Image for post
Image for post
Image from https://unsplash.com/

Prefect Runs on Prefect

Christopher White
Jan 17, 2019 · 9 min read

Every morning, Marvin runs standup for our team. That’s not unusual for a tech startup, except that Marvin is actually a Prefect workflow.

Update: Part 2 of this post, including all code, is available here.

Standup

At Prefect, we run our standup ceremony asynchronously through Slack, completely managed by our favorite internal bot: Marvin. For those unaware, “standup” is typically a short daily meeting in which a team describes what they worked on the day before and plan to work on today. To enable that, Marvin is responsible for collecting user updates (via a Slack slash command), reminding users who haven’t provided an update to do so, and ultimately posting all of the updates in our #general Slack channel at a certain time. This setup is an important part of our effort to avoid unnecessary formality while still facilitating a culture of transparency.

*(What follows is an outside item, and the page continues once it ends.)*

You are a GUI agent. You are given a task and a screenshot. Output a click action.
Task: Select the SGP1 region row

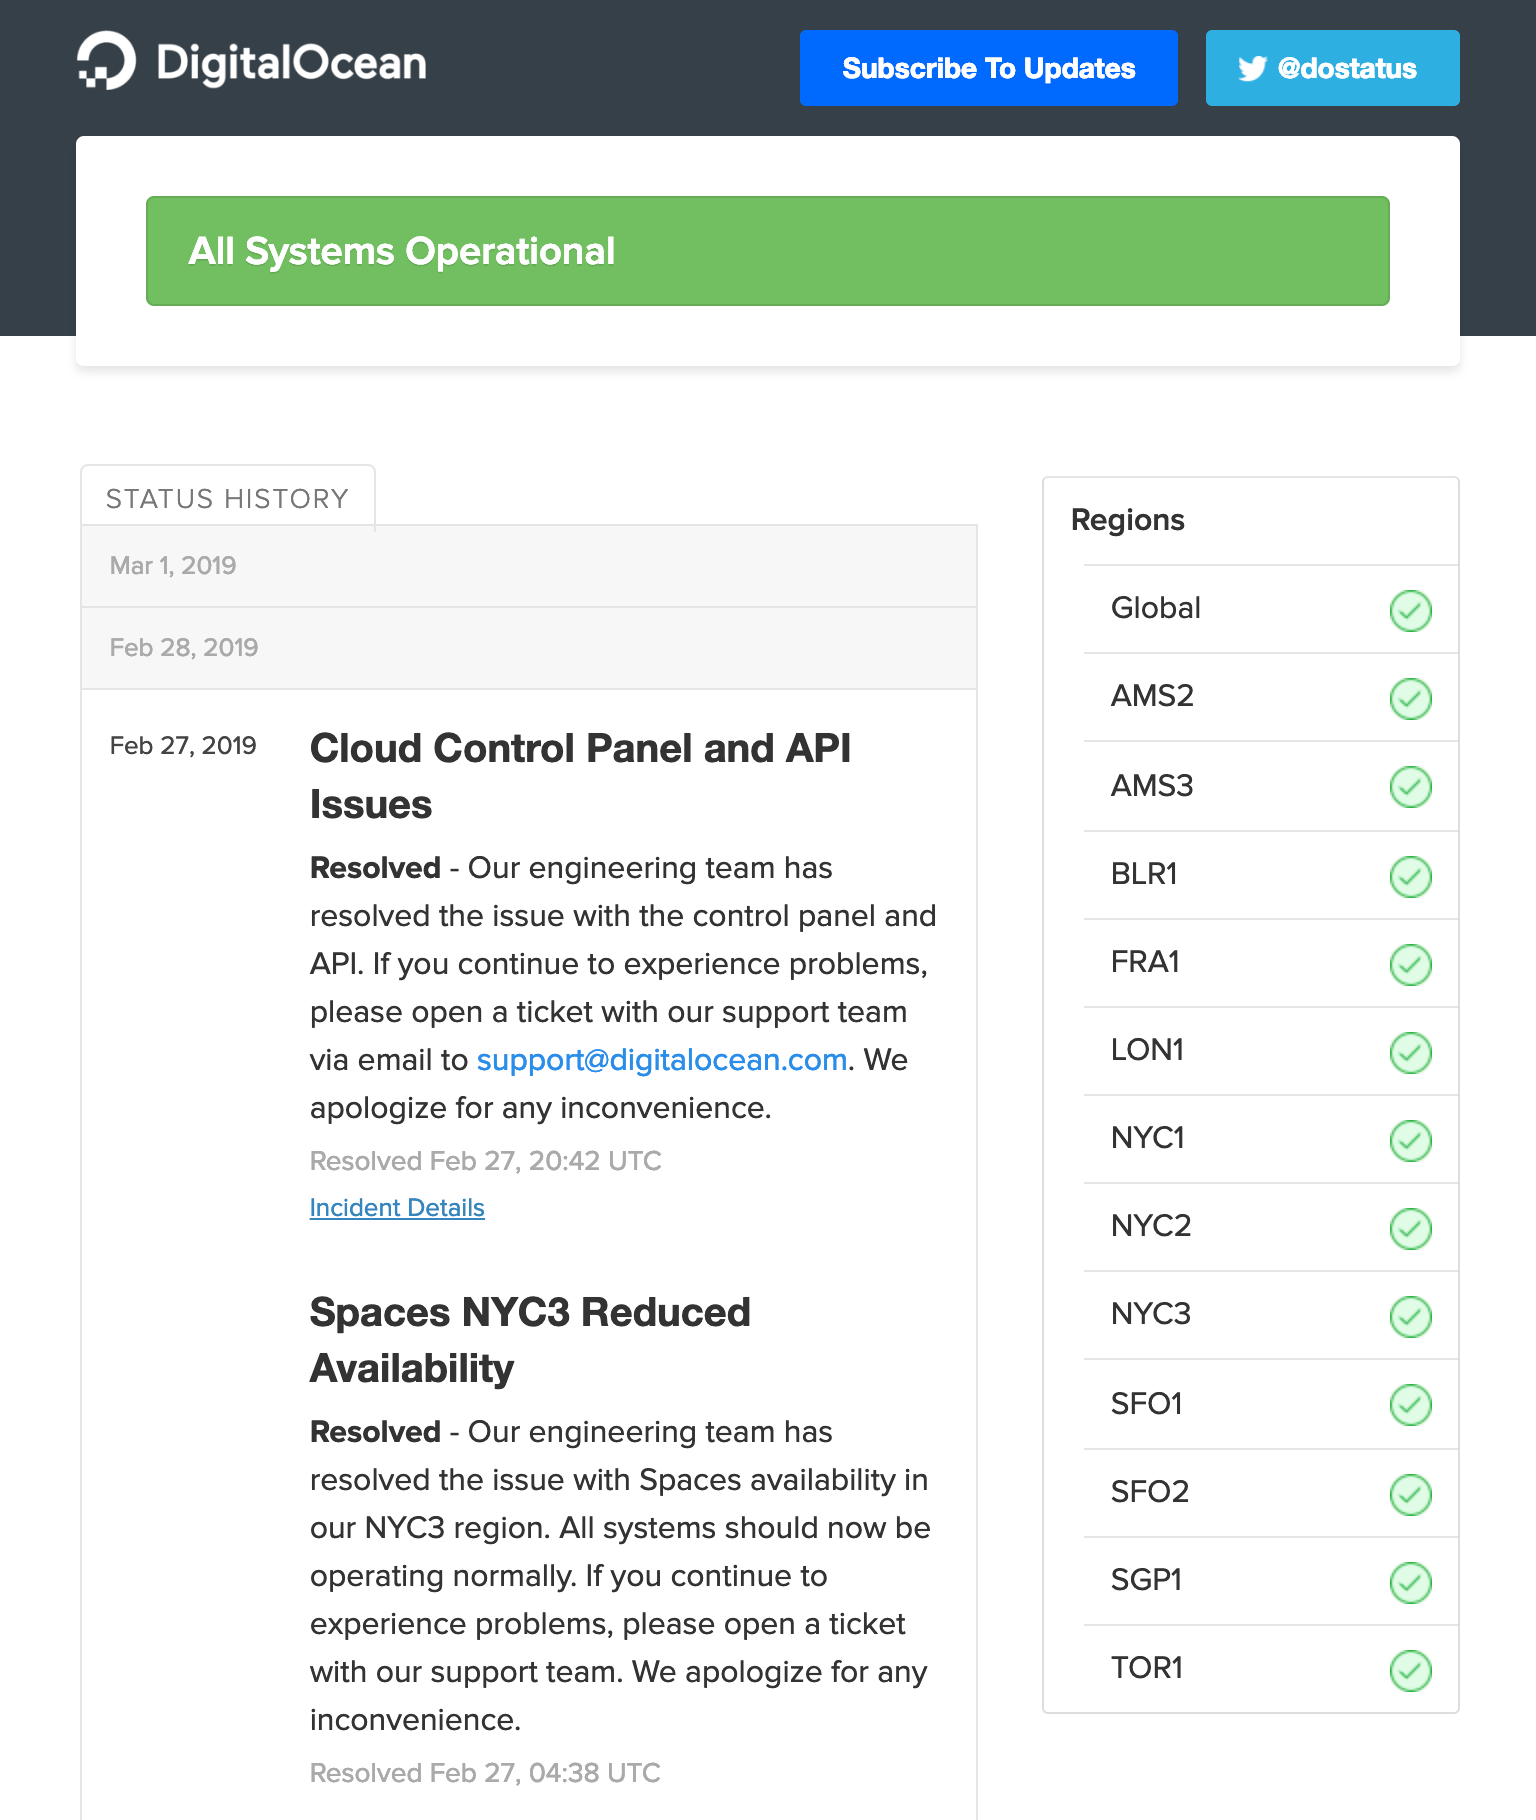click(1250, 1580)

Marvin has become an important member of our team. He began life as a playground for testing out new ideas and infrastructure, as he gave us a low-risk way to familiarize ourselves with novel technologies and also allowed everyone on our team, including non-developers, to contribute on a fun project via opening issues and suggesting new features. He quickly graduated to become a key component of Prefect’s internal processes. Using Marvin for standup was one of our earliest goals, but we had to write a lot of custom code to make that possible: schedulers, web-servers, database interactions, etc.

As the Prefect Cloud platform came online, it became apparent that our standup routine was a perfect match for an advanced Prefect workflow: a regularly-scheduled series of dependent tasks involving conditional logic, parameterized inputs, and dynamic scope (as we add new teammates). We began to view standup as a key internal use case: if it was easy to migrate our existing custom code to Prefect, then we’d have achieved many of our product goals.

Standup is also a great working example for our team because we’re all consumers of it. It provides a rare opportunity for everyone — from engineering to design — to work with data that’s meaningful to them.

Even better, eating our own dog food is the best — and possibly only — way to ensure that we are keeping our promises to our users. I can’t stress the benefits of doing this enough:

  • it enhances customer empathy, which is crucial for building useful software.

The number of tiny improvements you’ll make the moment you undertake this is astonishing. Within the first day of undertaking this project, we had made enhancements to improve our logs, simplify our API for common actions, and update user config settings to prevent anyone from accidentally publishing sensitive data.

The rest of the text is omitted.